Ben drank deeply and then belched, another sign in his favor.

“Susie thinks you’re quite the fella,” Norton said.

“She’s a nice girl.”

“Good practical girl,” Norton added, and belched reflectively. “She says you’ve written three books. Published ’em, too.”

“Yes, that’s so.”

“They do well?”

“The first did,” Ben said, and said no more. Bill Norton nodded slightly, in approval of a man who had enough marbles to keep his dollars-and-cents business to himself.

“You like to lend a hand with some burgers and hot dogs?”

“Sure.”

“You got to cut the hot dogs to let the squidges out of ’em. You know about that?”

“Yeah.” He made diagonal slashes in the air with his right index finger, grinning slightly as he did so. The small slashes in natural casing franks kept them from blistering.

“You came from this neck of the woods, all right,” Bill Norton said. “Goddamn well told. Take that bag of briquettes over there and I’ll get the meat. Bring your beer.”

“You couldn’t part me from it.”

Bill hesitated on the verge of going in and cocked an eyebrow at Ben Mears. “You a serious-minded fella?” he asked.

Ben smiled, a trifle grimly. “That I am,” he said.

Bill nodded. “That’s good,” he said, and went inside.

Babs Griffen’s prediction of rain was a million miles wrong, and the backyard dinner went well. A light breeze sprang up, combining with the eddies of hickory smoke from the barbecue to keep the worst of the late-season mosquitoes away. The women cleared away the paper plates and condiments, then came back to drink a beer each and laugh as Bill, an old hand at playing the tricky wind currents, trimmed Ben 21–6 at badminton. Ben declined a rematch with real regret, pointing at his watch.

“I got a book on the fire,” he said. “I owe another six pages. If I get drunk, I won’t even be able to read what I wrote tomorrow morning.”

Susan saw him to the front gate—he had walked up from town. Bill nodded to himself as he damped the fire. He had said he was serious-minded, and Bill was ready to take him at his word. He had not come with a big case on to impress anyone, but any man who worked after dinner was out to make his mark on somebody’s tree, probably in big letters.

Ann Norton, however, never quite unthawed.

 

SEVENTEEN

 

7:00 PM

Floyd Tibbits pulled into the crushed-stone parking lot at Dell’s about ten minutes after Delbert Markey, owner and bartender, had turned on his new pink sign out front. The sign said dell’s in letters three feet high, and the apostrophe was a highball glass.

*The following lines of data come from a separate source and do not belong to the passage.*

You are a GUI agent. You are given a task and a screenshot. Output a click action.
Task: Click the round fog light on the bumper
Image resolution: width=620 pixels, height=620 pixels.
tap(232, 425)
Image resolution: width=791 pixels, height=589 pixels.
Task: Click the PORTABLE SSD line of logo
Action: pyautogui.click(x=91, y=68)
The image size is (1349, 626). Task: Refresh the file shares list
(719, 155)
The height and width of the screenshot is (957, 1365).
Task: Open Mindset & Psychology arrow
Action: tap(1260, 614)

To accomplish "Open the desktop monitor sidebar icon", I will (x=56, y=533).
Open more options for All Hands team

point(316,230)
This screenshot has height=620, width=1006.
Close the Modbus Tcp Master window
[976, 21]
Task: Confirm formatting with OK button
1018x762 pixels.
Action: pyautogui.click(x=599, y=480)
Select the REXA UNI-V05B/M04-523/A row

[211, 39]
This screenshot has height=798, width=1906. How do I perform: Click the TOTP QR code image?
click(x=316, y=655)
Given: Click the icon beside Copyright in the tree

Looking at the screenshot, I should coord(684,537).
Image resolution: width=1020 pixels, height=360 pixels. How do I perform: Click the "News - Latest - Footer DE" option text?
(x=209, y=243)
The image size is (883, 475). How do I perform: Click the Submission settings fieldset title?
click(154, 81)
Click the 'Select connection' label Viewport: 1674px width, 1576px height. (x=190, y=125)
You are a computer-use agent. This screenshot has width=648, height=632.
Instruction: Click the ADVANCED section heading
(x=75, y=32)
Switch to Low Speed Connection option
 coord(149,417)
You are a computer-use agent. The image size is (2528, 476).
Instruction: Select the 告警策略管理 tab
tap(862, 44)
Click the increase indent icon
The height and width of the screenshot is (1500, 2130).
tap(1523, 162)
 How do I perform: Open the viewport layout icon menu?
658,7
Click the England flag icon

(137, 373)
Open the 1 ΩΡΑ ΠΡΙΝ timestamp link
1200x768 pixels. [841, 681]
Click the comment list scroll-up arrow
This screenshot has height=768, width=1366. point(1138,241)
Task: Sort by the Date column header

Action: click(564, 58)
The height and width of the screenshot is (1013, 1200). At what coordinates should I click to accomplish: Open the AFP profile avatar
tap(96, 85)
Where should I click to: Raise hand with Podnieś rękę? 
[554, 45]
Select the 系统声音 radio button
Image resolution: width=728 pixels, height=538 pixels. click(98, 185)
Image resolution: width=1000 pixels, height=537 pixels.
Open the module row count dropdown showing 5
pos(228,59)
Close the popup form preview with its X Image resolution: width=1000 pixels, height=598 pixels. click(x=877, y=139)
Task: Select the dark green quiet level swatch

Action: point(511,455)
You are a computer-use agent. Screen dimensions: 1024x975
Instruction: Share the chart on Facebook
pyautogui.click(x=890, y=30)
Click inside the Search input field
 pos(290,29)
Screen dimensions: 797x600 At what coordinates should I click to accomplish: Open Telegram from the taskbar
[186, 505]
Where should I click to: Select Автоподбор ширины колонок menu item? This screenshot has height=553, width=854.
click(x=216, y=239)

Outside, the sunlight had been leached from the sky by gathering purple twilight, and soon ground mist would begin to form in the low-lying pockets of land. The night’s regulars would begin to show up in another hour or so.

“Hi, Floyd,” Dell said, pulling a Michelob out of the cooler. “Good day?”

“Fair,” Floyd said. “That beer looks good.”

He was a tall man with a well-trimmed sandy beard, now dressed in double-knit slacks and a casual sports jacket—his Grant’s working uniform. He was second in charge of credit, and liked his work in the absent kind of way that can cross the line into boredom almost overnight. He felt himself to be drifting, but the sensation was not actively unpleasant. And there was Suze—a fine girl. She was going to come around before much longer, and then he supposed he would have to make something of himself.